- **Assignment**
Resume the news report on the Turkey–Libya cooperation agreement after its last sentence and carry it forward.

- **Page excerpt**

Turkey and Libya agree on cooperation for joint projects: Sources
AA photoTurkey and Libya’s National Consensus Government (NCG) have agreed on a joint understanding for the determination of the areas of solid cooperation between the two countries, during a visit by the former’s foreign minister.
Turkish Foreign Minister Mevlüt Çavuşoğlu paid a one-day visit to Libya to issue an endorsement for a recently founded national government.
Çavuşoğlu met with Fayez al-Mustafa Sarraj, the head of the Presidential Council of the NCG, and the members of the council, during which they agreed on a joint understanding over the determination of areas for which concrete cooperation between the countries can be established, diplomatic sources said on condition of anonymity.
Both parties mentioned their will for the enhancement of relations between the two countries, while also agreeing to continue contacts between the sides for the fields of areas where Libya could make use of Turkey’s experience and expertise, the sources said.
Thus the initially preferred areas of cooperation for joint projects were defined as energy, air transport and infrastructure, they said.
Çavuşoğlu also separately met Tahir Siyala, the foreign minister of the new administration.
A package of 10 tons of humanitarian aid composed of food and medicine was extended to Libyan institutions on the sidelines of the visit. The package was prepared by the Turkish Red Crescent.

- **Stored records**
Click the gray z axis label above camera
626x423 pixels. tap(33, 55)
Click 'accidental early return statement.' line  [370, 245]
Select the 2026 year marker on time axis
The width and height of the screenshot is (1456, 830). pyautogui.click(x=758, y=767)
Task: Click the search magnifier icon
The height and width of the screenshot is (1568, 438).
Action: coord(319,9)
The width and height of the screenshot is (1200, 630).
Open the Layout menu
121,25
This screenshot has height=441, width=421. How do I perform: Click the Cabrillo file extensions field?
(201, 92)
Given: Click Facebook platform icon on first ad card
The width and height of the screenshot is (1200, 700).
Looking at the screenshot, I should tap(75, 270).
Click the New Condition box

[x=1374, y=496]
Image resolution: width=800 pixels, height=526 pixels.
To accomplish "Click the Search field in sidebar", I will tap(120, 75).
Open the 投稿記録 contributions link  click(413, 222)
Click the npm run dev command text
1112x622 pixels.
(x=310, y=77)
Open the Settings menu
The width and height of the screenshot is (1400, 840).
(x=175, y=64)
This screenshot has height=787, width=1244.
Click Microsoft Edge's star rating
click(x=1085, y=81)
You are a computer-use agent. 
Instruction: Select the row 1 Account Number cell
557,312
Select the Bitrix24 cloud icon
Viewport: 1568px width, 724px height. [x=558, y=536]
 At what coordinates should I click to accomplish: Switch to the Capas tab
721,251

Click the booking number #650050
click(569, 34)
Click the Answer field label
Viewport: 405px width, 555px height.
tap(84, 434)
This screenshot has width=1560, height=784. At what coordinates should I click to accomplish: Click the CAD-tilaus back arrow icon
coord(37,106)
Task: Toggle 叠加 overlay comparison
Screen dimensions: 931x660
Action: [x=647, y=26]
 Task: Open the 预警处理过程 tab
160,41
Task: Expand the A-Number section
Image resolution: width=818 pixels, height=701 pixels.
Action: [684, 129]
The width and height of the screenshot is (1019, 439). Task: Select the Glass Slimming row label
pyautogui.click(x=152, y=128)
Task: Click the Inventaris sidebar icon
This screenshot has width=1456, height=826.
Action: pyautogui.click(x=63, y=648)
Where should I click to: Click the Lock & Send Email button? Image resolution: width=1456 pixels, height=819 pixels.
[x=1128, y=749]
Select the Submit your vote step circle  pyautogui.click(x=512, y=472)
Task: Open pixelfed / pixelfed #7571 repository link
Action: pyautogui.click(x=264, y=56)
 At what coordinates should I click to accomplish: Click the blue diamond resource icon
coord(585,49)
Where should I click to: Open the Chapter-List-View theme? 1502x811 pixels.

- **Written reply**
During the visit, Libyan authorities conveyed their will to Çavuşoğlu for the Turkish embassy in Tripoli to reopen. A technical delegation, which also includes many experts, accompanied the Turkish foreign minister on his visit in order to conduct onsite investigations on the possible reopening of the embassy, which had to be closed due to the deteriorating security conditions in the country in 2014.
Çavuşoğlu will travel to Rwanda following his talks in Libya.
Libya was sharply divided in the aftermath of the 2011 uprising that ousted Muammar Gadhafi, descending into growing instability that resulted in the creation of two main rival political groups, one in Tripoli and the other in Tobruk, as well as a statelet controlled by the Islamic State of Iraq and the Levant (ISIL). Intense U.N.-led efforts resulted in a political agreement in late 2015 as the basis of the NCG that began functioning on March 30.